Arnaldo Castro. ‘Vázquez se excedió al señalar mezquindad en los empresarios’

– Tras la reunión de las cámaras empresariales con el presidente Vázquez quedó pendiente una repuesta por escrito. ¿La han recibido?

– De momento no ha llegado nada; está dentro de los tiempos razonables.

– ¿Qué mensajes espera?

– Parte de los mensajes se han visto en las pautas salariales comunicadas por el gobierno. Esperamos un mensaje positivo. El sector que representamos, 24 cámaras, es el 100% de la actividad empresarial. Es una voz que debe ser escuchada. Asumo que el presidente lo entendió.

– Uno de los puntos más sensibles es el de las ocupaciones. ¿Espera algo nuevo?

– Esperamos que la cordura, el sentido común se aplique en este caso. Para nosotros, por un problema de principios, sostenemos que cada vez que se ocupa un lugar de trabajo se está violando el derecho de propiedad consagrado por la Constitución.

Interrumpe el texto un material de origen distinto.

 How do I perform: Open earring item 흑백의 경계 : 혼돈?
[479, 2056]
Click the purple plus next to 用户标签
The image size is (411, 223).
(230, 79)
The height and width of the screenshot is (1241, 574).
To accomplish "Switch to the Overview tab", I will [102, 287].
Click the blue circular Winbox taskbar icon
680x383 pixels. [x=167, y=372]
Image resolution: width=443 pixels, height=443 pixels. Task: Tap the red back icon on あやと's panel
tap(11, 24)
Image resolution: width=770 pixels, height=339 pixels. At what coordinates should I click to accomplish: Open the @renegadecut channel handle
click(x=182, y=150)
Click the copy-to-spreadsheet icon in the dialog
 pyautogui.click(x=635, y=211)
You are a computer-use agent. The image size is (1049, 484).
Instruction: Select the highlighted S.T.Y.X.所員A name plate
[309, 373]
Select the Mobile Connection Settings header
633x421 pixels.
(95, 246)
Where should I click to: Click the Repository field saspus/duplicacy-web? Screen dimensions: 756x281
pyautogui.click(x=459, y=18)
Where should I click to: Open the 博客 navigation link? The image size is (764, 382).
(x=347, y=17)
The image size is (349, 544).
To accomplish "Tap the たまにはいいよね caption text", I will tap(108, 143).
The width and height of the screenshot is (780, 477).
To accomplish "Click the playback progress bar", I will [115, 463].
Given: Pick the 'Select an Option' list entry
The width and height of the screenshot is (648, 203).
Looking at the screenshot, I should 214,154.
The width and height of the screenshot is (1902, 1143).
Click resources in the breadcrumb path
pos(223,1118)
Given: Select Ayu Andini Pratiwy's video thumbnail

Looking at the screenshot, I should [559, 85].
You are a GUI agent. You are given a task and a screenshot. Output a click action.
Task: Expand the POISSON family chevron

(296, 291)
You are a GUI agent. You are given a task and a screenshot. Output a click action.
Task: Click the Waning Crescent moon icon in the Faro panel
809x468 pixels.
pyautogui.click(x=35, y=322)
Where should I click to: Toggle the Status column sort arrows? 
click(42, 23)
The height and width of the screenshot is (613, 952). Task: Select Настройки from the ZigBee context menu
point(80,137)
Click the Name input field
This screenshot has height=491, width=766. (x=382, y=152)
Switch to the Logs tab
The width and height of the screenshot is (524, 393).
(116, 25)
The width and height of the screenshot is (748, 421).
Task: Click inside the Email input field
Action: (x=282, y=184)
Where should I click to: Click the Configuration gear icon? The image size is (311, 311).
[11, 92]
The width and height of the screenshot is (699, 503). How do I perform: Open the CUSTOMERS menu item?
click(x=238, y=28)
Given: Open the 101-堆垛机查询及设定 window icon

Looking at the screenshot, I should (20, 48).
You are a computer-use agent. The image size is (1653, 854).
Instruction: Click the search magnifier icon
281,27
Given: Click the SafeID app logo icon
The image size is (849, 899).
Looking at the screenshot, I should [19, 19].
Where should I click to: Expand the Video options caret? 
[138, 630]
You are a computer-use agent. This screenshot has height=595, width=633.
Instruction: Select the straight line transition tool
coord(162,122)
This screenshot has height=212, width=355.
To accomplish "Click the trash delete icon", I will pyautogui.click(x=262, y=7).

– Da la impresión que en el enfoque oficial no habrá marcha atrás en esto…

– Son interpretaciones que este gobierno las entiende posibles. Otro gobierno seguramente va a entender que no es así. Hay que pensar en lo que es mejor para el país y una ocupación es un problema para todos. Y creo que la gente no quiere más problemas; quiere soluciones.

– La columna publicada en la página web de Presidencia esta semana es un adelanto de la respuesta a las cámaras. Esa columna sugiere que hay «mezquindad» en el empresariado. ¿Qué piensa?

– Si es la opinión del presidente, creo que el presidente se excedió en calificar con esa palabra, que es una palabra desafortunada en el contexto de lo que el empresariado le fue a plantear.

– ¿No le parece lógico que un gobierno de izquierda defienda la sindicalización?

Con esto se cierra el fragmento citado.